The inspection examined activities conducted under your license as they relate to safety and compliance with the Commissions rules and regulations and with the conditions of your license.

The inspectors reviewed selected procedures and records, observed activities, and interviewed personnel. No findings of significance were identified by the NRC.

In accordance with 10 CFR 2.790 of the NRCs Rules of Practice, a copy of this letter, its enclosure, and your response (if any) will be available electronically for public inspection in the NRC Public Document Room or from the Publicly Available Records (PARS) component of NRCs document system (ADAMS). ADAMS is accessible from the NRC Web site at http://www.nrc.gov/reading-rm/adams.html (the Public Electronic Reading Room).

Sincerely,

/RA/

Kerry D. Landis, Chief Reactor Projects Branch 5 Division of Reactor Projects Docket Nos.: 50-280, 50-281 License Nos.: DPR-32, DPR-37

Enclosure:

Integrated Inspection Report 05000280, 281/2003003 w/Attachment: Supplemental Information

REGION II==

Docket Nos.: 50-280, 50-281 License Nos.: DPR-32, DPR-37 Report Nos.: 05000280/2003003 and 05000281/2003003 Licensee: Virginia Electric and Power Company (VEPCO)

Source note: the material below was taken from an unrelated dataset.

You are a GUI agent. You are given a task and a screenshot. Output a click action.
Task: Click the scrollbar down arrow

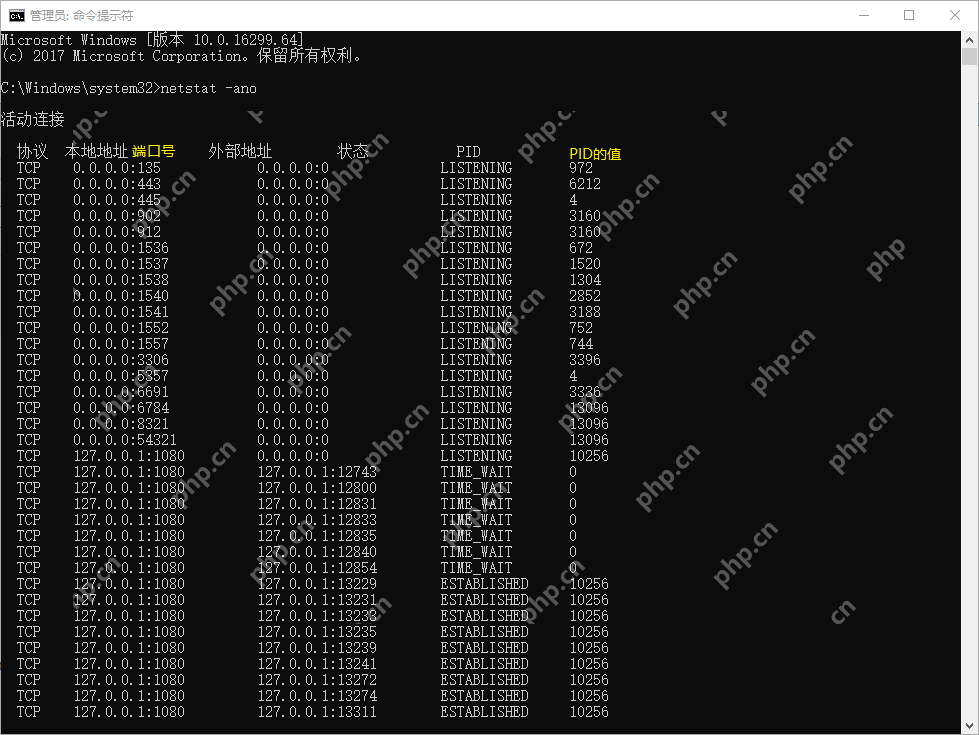(969, 725)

Facility: Surry Power Station, Units 1 & 2 Location: 5850 Hog Island Road Surry, VA 23883 Dates: April 6 - June 28, 2003 Inspectors: R. Musser, Senior Resident Inspector G. McCoy, Resident Inspector B. Bearden, Senior Resident Inspector, Browns Ferry (Section 1R08)

R. Carrion, Project Engineer (Section 4OA5.6)

B. Crowley, Consultant (Sections 4OA5.2, .3, .4, and .5)

L. Garner, Senior Project Engineer (Sections 1R04.2 and 1R12)

R. Hamilton, Health Physicist (Section 4OA5.7)

J. Kreh, Health Physicist (Section 4OA5.7)

R. Naidu, Senior Reactor Inspector, NRR (Sections 4OA5.2, .3, .4, and

.5)

M. Scott, Senior Reactor Inspector (Section 4OA5.1)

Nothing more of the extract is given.